WORK ORDER
With pictures removed, output every record below exactly as written.

DATA
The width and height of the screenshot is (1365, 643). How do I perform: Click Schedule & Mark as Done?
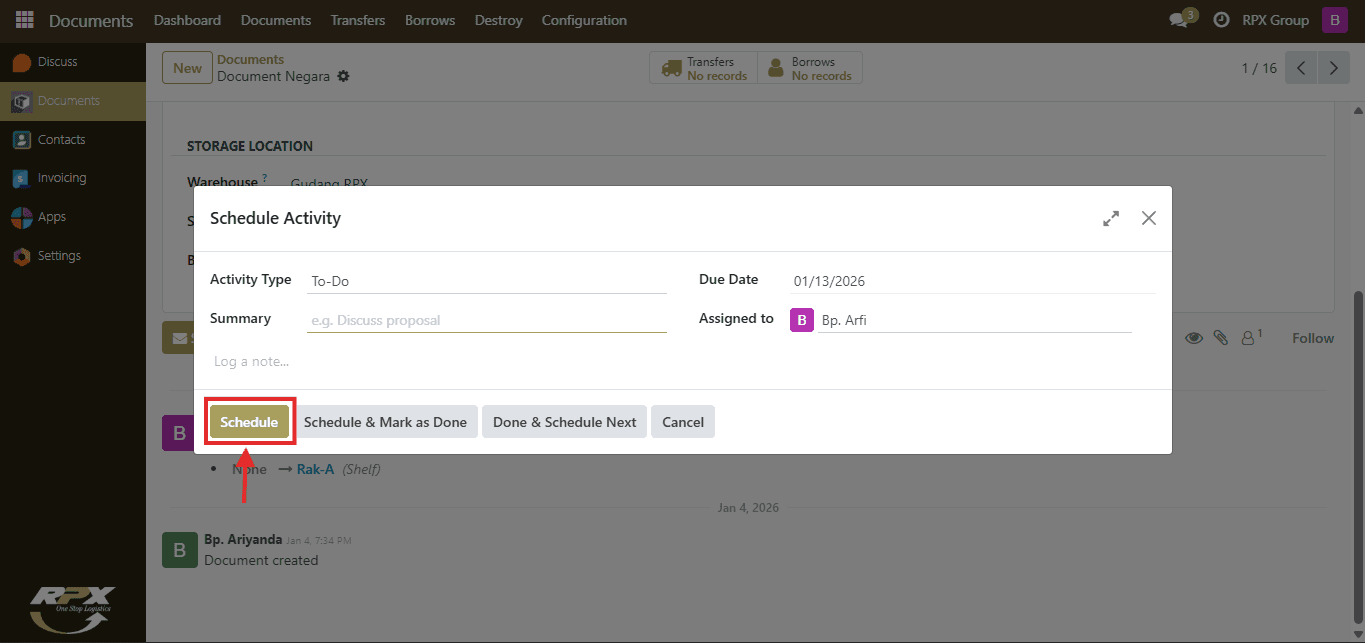385,422
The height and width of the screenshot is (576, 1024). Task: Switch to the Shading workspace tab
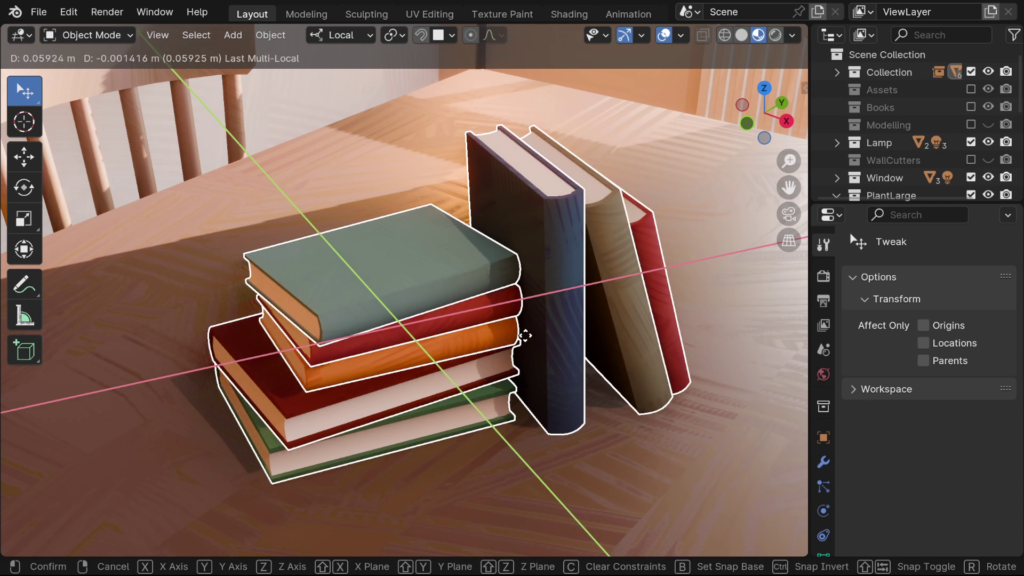click(569, 14)
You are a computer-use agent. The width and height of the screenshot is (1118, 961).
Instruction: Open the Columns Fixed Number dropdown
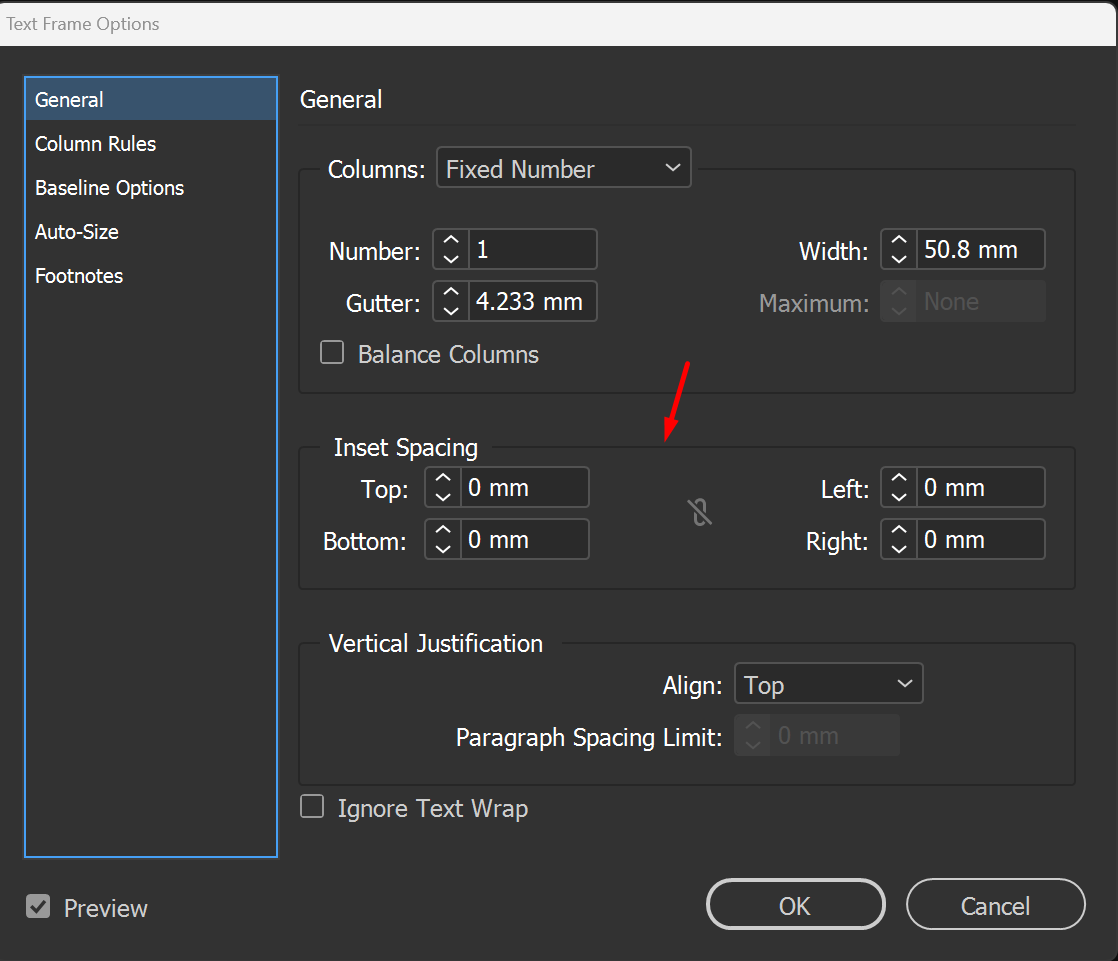[564, 168]
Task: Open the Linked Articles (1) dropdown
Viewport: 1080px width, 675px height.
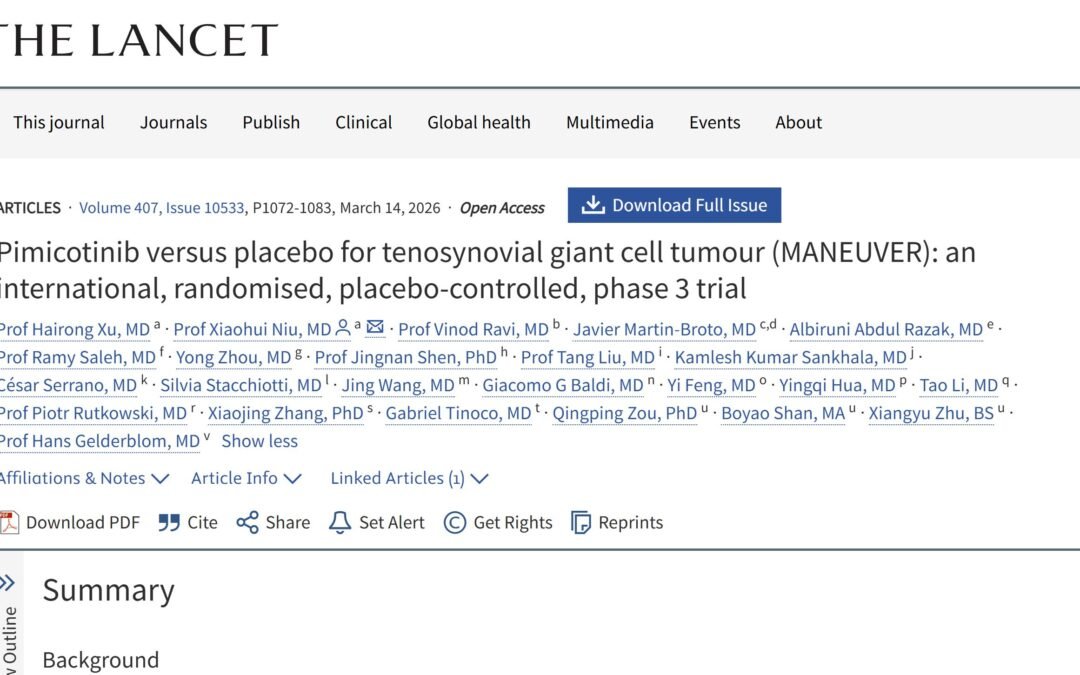Action: [409, 478]
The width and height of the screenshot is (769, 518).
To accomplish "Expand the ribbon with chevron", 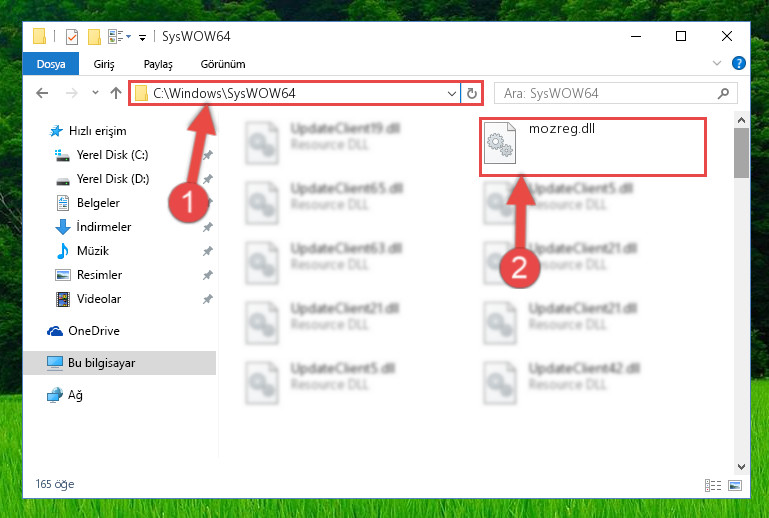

WRITTEN SOLUTION
The width and height of the screenshot is (1365, 643). How do I perform: Click Schedule & Mark as Done?
385,422
The height and width of the screenshot is (576, 1024). Task: Switch to the Shading workspace tab
click(569, 14)
You are a computer-use agent. The width and height of the screenshot is (1118, 961).
Instruction: Open the Columns Fixed Number dropdown
[564, 168]
Task: Open the Linked Articles (1) dropdown
Viewport: 1080px width, 675px height.
Action: [409, 478]
The width and height of the screenshot is (769, 518).
To accomplish "Expand the ribbon with chevron", 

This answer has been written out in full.